Review by Stacia Oparowski, Library Assistant.
When her friend takes her on a surprise visit to a psychic, Nicole Georges receives a prediction that changes everything she thought she knew about her life. The psychic tells her that the man she knew as her father was actually not her “real” father, and perhaps her “real” father is still alive waiting to be found. At that moment, everything clicks into place with Nicole. She had never really felt 100% blood-related to her two older sisters, since they both looked alike and exactly like their mother. Nicole, on the other hand, looked nothing like them or her mother. Having a different father than her sisters seemed like a distinct possibility. So, the search begins.
Unfortunately, just asking her mother who her real father is isn’t an option. Nicole doesn’t ask her mother things, and certainly doesn’t tell her things. Especially important things. Though she has been out for years about her sexuality in her community, her mother still doesn’t know she is gay nor that she is living with her girlfriend, Radar.
Beneath the family drama is another conflict: Radar isn’t happy about being kept a secret from her mother. She doesn’t understand why Nicole won’t set the record straight. Eventually things grow distant between them, as Nicole holds her emotions inside herself. Holding things inside is routine for her.
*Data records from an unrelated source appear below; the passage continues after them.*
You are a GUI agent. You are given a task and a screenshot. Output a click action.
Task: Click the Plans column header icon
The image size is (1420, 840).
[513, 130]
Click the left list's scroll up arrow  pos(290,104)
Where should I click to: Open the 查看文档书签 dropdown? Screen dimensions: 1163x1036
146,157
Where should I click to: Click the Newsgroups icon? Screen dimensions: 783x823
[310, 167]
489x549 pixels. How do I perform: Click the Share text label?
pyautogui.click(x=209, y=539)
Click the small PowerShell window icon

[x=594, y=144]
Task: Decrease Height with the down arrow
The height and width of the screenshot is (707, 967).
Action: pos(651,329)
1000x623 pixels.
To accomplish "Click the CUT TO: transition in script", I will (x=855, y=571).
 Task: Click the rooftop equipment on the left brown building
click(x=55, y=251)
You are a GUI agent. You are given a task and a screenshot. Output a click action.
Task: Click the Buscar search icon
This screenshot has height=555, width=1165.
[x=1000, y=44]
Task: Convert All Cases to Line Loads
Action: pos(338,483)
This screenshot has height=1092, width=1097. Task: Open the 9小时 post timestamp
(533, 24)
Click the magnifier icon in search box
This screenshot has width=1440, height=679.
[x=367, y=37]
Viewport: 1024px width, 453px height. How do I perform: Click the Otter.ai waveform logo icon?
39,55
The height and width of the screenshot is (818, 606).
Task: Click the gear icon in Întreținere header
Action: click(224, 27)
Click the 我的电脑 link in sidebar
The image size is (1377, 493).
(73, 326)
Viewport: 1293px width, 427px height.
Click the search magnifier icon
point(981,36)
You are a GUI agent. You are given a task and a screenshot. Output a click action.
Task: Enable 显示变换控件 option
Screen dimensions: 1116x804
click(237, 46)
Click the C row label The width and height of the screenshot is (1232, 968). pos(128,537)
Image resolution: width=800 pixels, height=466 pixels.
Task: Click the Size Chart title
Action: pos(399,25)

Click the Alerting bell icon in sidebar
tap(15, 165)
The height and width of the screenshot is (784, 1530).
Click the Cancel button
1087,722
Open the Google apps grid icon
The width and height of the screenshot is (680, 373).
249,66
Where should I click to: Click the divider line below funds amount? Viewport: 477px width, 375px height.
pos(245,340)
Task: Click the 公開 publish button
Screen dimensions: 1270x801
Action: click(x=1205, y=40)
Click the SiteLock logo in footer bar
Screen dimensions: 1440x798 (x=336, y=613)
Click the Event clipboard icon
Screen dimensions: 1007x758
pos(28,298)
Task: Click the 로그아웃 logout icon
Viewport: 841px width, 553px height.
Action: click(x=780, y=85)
In an interwoven series of flashbacks to her childhood, Nicole lets us in on her hidden personal memories. Drawn in a simpler style than the rest of the novel, these bits are where we truly begin to understand why Nicole is the way she is. As a child, she held in more than emotions. She held in her bowels, which became something she had to fight with for years later as she developed a condition known as Encopresis.
Eventually, Nicole confronts her sister about the identity of her real father. Her sister tells her another lie told to her by their mother that Nicole’s real father was a dangerous convict. At least this gives Nicole the name of her father. This leads her to call him on the phone. She doesn’t reach him, but she does reach his son, her half-brother. They begin a correspondence that lasts. She discovers that her real father had actually died too, but he was just a normal guy. He wasn’t a convict, or a mean person. This leads her to finally confront her mother.
The memoir really isn’t about her search for her father, or her relationship with her girlfriend, or her sexuality, or her bowels. It isn’t about Dr. Laura, who plays an incredibly small part in the book but acts as a piece of connective tissue in the story of Nicole’s relationship with her mother. The ending wasn’t as complete as I had hoped, but it was more real that way. It was true. Nicole and her mother come to understand one another, and love each other in a way that they hadn’t been able to before. Nicole’s search for a father had been a search for her mother all along.
Told through black and white ink drawings, Georges manages to color the novel with her experiences, with her story. Miss Georges is a skilled graphic novelist who has published a zine called Invincible Summer. She lives in Portland, Oregon with her dog. This is her first full-length graphic novel.